FDA Grants Full Approval to Pfizer-BioNTech COVID-19 Vaccine
WASHINGTON — The Food and Drug Administration on Monday granted full approval to Pfizer-BioNTech’s coronavirus vaccine for people 16 and over, making it the first to move beyond emergency use status in the United States.
The approval comes as parts of the nation are fighting a surge in cases due to a combination of resistance to vaccination and the spread of the highly infectious delta variant.
The Biden administration hopes Monday’s announcement will motivate at least some of the roughly 85 million unvaccinated Americans who are eligible for shots to get them.
“The FDA’s approval of this vaccine is a milestone as we continue to battle the COVID-19 pandemic,” said Acting FDA Commissioner Janet Woodcock in a written statement.
“While this and other vaccines have met the FDA’s rigorous, scientific standards for emergency use authorization, as the first FDA-approved COVID-19 vaccine, the public can be very confident that this vaccine meets the high standards for safety, effectiveness, and manufacturing quality the FDA requires of an approved product,” she continued.
“While millions of people have already safely received COVID-19 vaccines, we recognize that for some, the FDA approval of a vaccine may now instill additional confidence to get vaccinated. Today’s milestone puts us one step closer to altering the course of this pandemic in the U.S.,” Woodcock added.
Pfizer said Monday that it presented the FDA with data from 44,000 clinical trial participants in the United States, as well as in the European Union, Turkey, South Africa and South America.
The company said the data showed the vaccine was 91% effective in preventing infection — a slight drop from the 95% efficacy rate that the data showed when the agency decided to authorize the vaccine for emergency use in December.

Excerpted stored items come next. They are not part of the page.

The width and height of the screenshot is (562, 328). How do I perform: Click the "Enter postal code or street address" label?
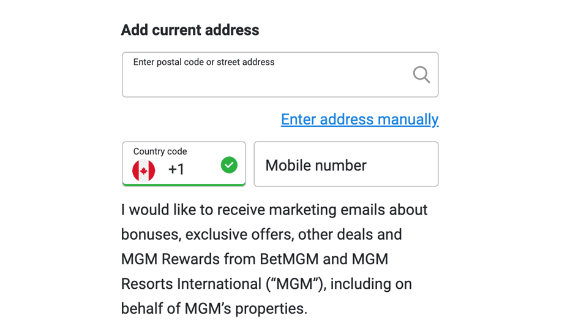pos(204,62)
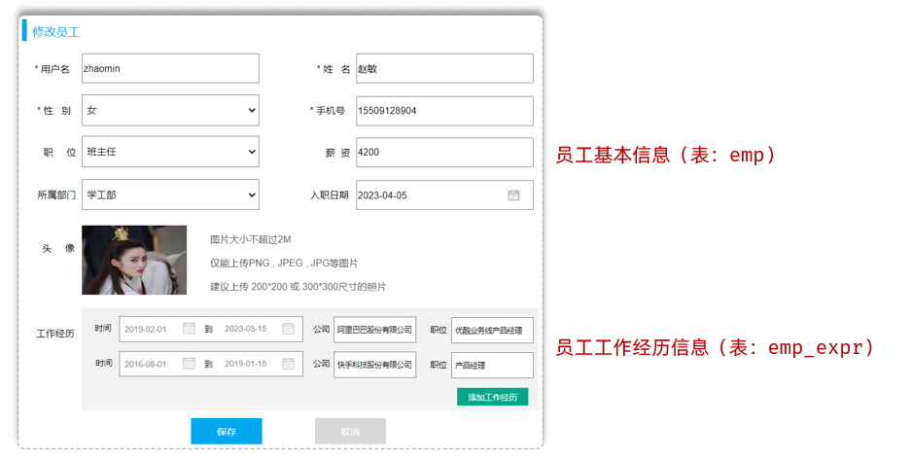Click the 保存 save button
Image resolution: width=912 pixels, height=460 pixels.
(x=226, y=431)
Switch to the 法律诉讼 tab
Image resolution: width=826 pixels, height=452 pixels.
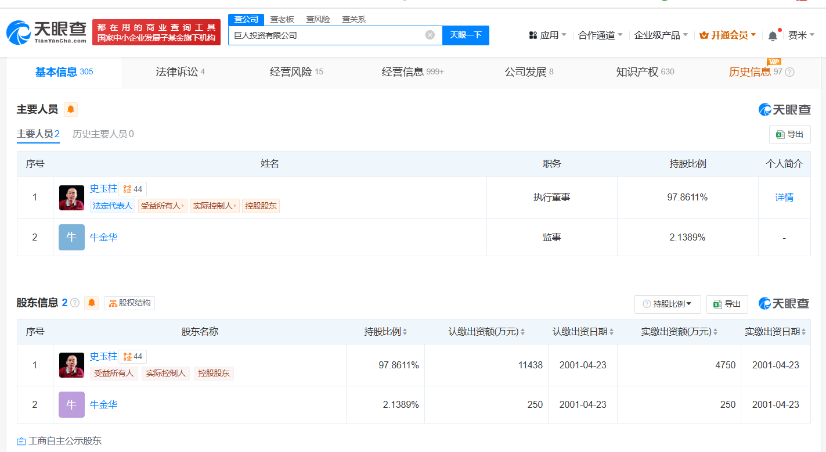(x=180, y=72)
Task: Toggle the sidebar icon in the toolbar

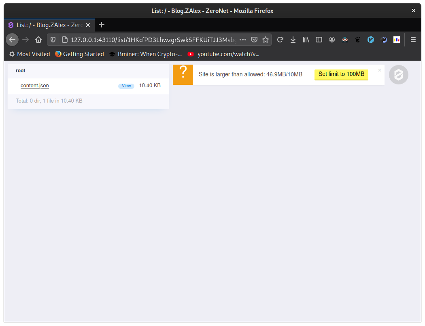Action: click(319, 40)
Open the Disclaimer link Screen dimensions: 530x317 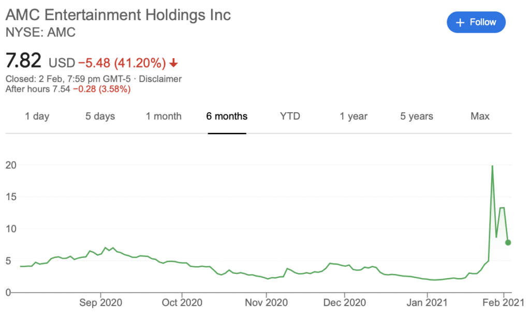point(160,79)
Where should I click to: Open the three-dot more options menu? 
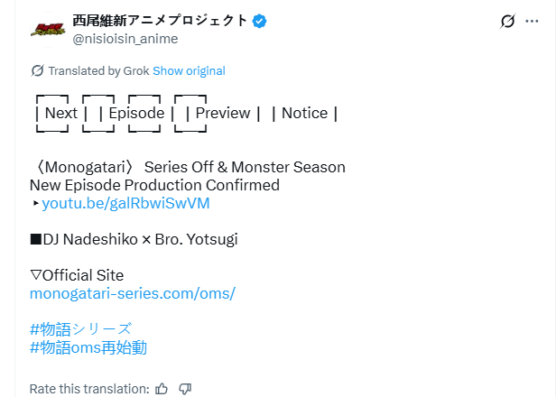(533, 20)
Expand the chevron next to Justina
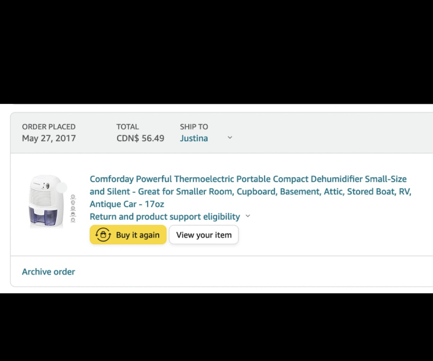The width and height of the screenshot is (433, 361). point(230,138)
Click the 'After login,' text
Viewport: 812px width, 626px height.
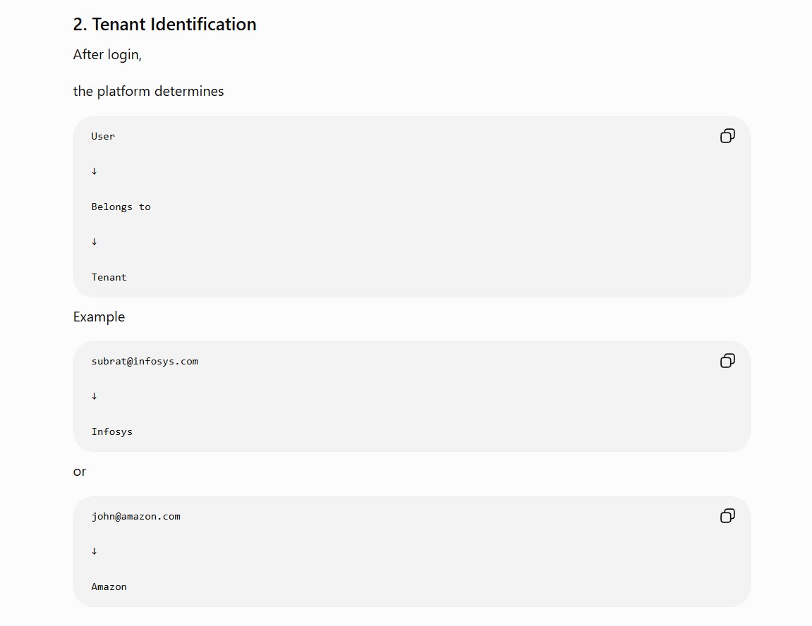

Pfizer said the decrease reflected the fact that researchers had more time to catch people who became infected.
The Pfizer-BioNTech vaccine will continue to only be authorized for emergency use for children ages 12 to 15 until Pfizer collects the necessary data required for full approval.
A decision on whether to authorize the vaccine for children younger than 12 is likely to be at least several months away.
So far, more than 92 million Americans — 54% of those fully inoculated — have gotten Pfizer shots. The majority of the rest received Moderna’s vaccine.
“We have not lost sight that the COVID-19 public health crisis continues in the U.S. and that the public is counting on safe and effective vaccines. The public and medical community can be confident that although we approved this vaccine expeditiously, it was fully in keeping with our existing high standards for vaccines in the U.S.” said Peter Marks, M.D., Ph.D., director of FDA’s Center for Biologics Evaluation and Research, in a written statement.
A poll released in June by the Kaiser Family Foundation, which has been tracking public attitudes during the pandemic, found that three of every 10 unvaccinated people said that they would be more likely to get vaccinated with a shot that had been fully approved.